Two elastic elements 14a and 14b can be used to equalize the value

81, §2 opposite gaps 81, 82 into an intermediate position between the metal profiles 1, 2, where the elastic elements 14a, 14b are located between the metal profile 1 and the insulating profile 8 and between the metal profile 2 and the insulating profile 8, respectively, in this embodiment, according to essentially between the end surface of the protrusion 7 and the ledge 8 of the insulating profile. The elastic elements 14 not only center the insulation profile with respect to two metal profiles 1, 2, but also distribute two metal profiles 1, 2 in space in such a way that they contact their external surfaces or external edges 5, 6 with the edges of the mounting device. Therefore, the separation in space of the two metal profiles no longer requires an insulated spring element 13 or any other device in the device. Consequently, the elastic elements 14 on the insulating profile 8 replace the function of the spring element 13 and / or special fixing devices for the metal profiles 1, 2 on the mounting device, which provides a particularly simple and preferred solution of the invention.

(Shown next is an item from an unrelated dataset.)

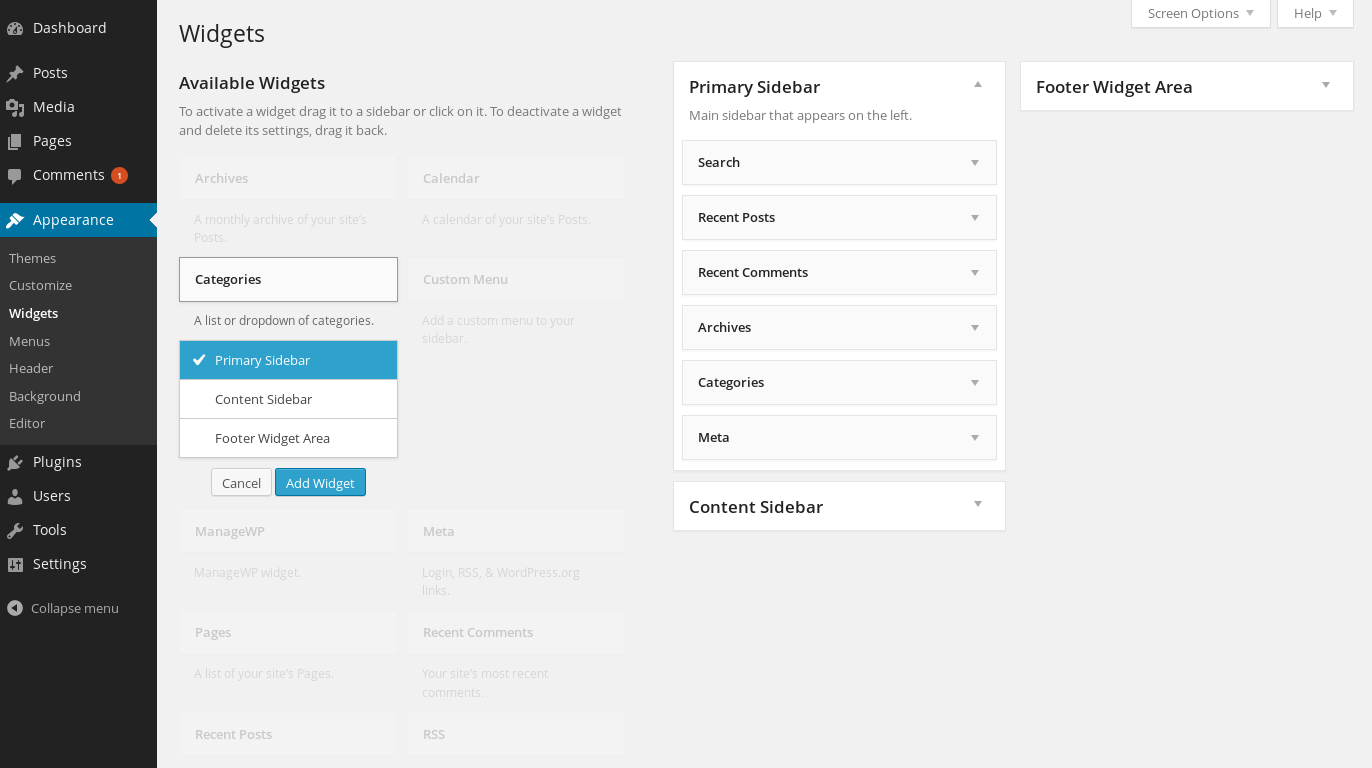Go to Themes under Appearance
This screenshot has width=1372, height=768.
coord(32,258)
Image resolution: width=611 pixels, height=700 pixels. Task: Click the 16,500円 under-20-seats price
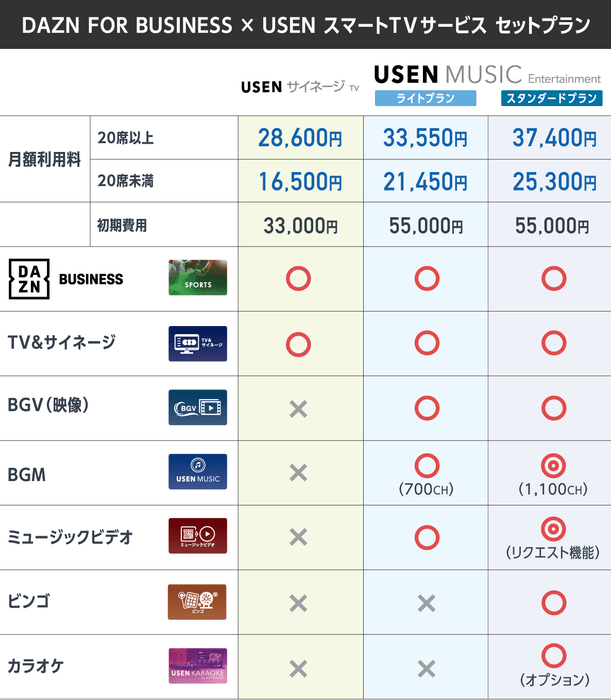tap(299, 182)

FIG. 3 shows a combined profile prior to assembly. The protrusions 7 are not yet formed on the insulating profiles 8. The elastic elements 14 are relaxed in the direction of the X-axis of the profile and thus push the metal profiles 1, 2 a distance longer than the nominal distance C.

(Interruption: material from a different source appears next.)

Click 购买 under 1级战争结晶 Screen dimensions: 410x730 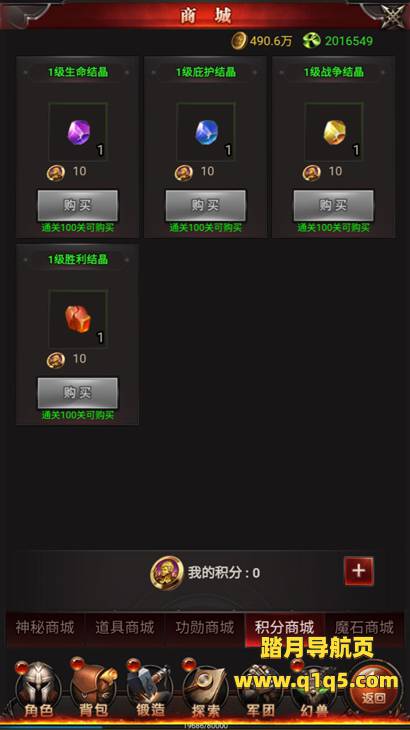[x=333, y=205]
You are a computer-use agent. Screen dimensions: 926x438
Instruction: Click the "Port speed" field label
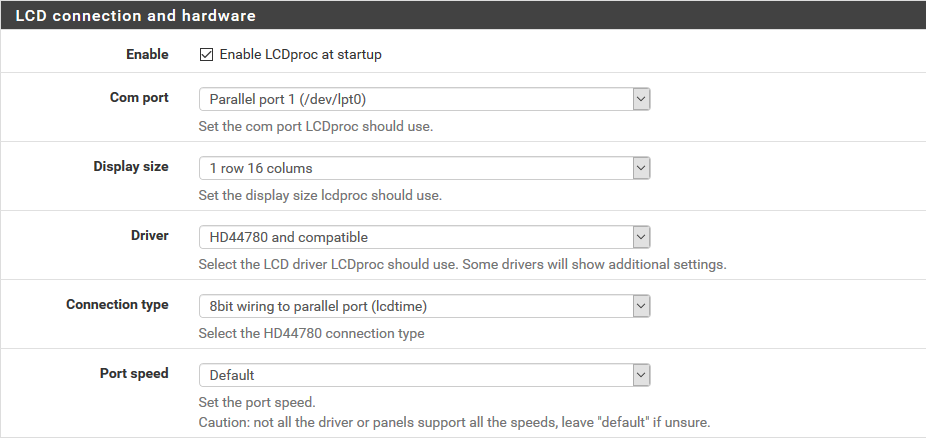click(134, 374)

When passing through the mounting device, the elastic elements 14 are compressed and, thus, cause a return force acting on the metal profiles 1, 2, which provides contact between the metal profiles 1, 2 and the mounting device itself.

FIG. 4 corresponds to FIG. 2 in a fully fixed position that connects metal profiles 1 and 2 with insulating profiles 8. Grooves 7 of the groove are formed on the base section 9 of the insulating profiles, so that a blocking or corrugated tire 15 is installed between the side groove in the base section 9 of the insulating profile to transfer perpendicularly load. The tire 15 contacts the inside of its outer surface with the protrusions 7a and establishes the shape of the fit in the longitudinal direction of the profile. The elastic element 14 is given the required dimensions along the X axis to create the most uniform and constant elastic force along the deformation path. In the most practical embodiments, the thickness of the elastic elements 14 in the direction of the X axis is at least 2 mm.

FIG. 5 shows an enlarged sectional view of another embodiment of the invention with fastening details of the base section 9 of the insulating profile 8 in one of the metal profiles 1, 2. In this embodiment, the elastic element 14 has softer sealing elements 16 and 17 in the contact area 19 with the insulating profile that faces the outer side of the protrusion, and in the contact area 18 - to the metal profiles, compared with the material from which the elastic elements are made.

The elastic element 14 is preferably made of plastic and is designed in such a way as to ensure elastic or elastic deformation. Accordingly, it has a greater density than the sealing elements 16 and 17. The sealing elements 16 and 17 can be mechanically attached to the elastic element 14 as a solid element by coextrusion (joint pressing), gluing or by other means. Sealing elements 16 and 17 have a lower density (are more elastic), which is most preferred for sealing purposes.

For example, the resilient element 14 may be made of a rubber-like substance, such as APPK, silicone, etc., having a Shore hardness value of about 60, while sealing elements 16 and 17, made as a solid element, have a lower hardness value Shora, specifically for the purpose of sealing.

FIG. 6 shows the geometry of the receiving groove 4, which differs from the similar groove shown in FIG. 5. The base section 9 of the insulating profile in this case is in contact with the surface 20, which is located parallel to the X-axis and / or the main plane of the combined profile. In this case, the connection of the metal profile with the base section 9 of the insulation profiles is performed without pressure and without undercut, which, as shown in FIG. 5 is formed as an inclined surface. This modification of the present invention also provides the basic principle for the existence of a gap between insulating profiles and metal profiles. However, the undercut 7 'represents a particularly preferred modification of the invention, in particular with regard to the absorption of tensile forces. It is important that the insulation profile or - in this case - the base section 9 move in the X direction during assembly.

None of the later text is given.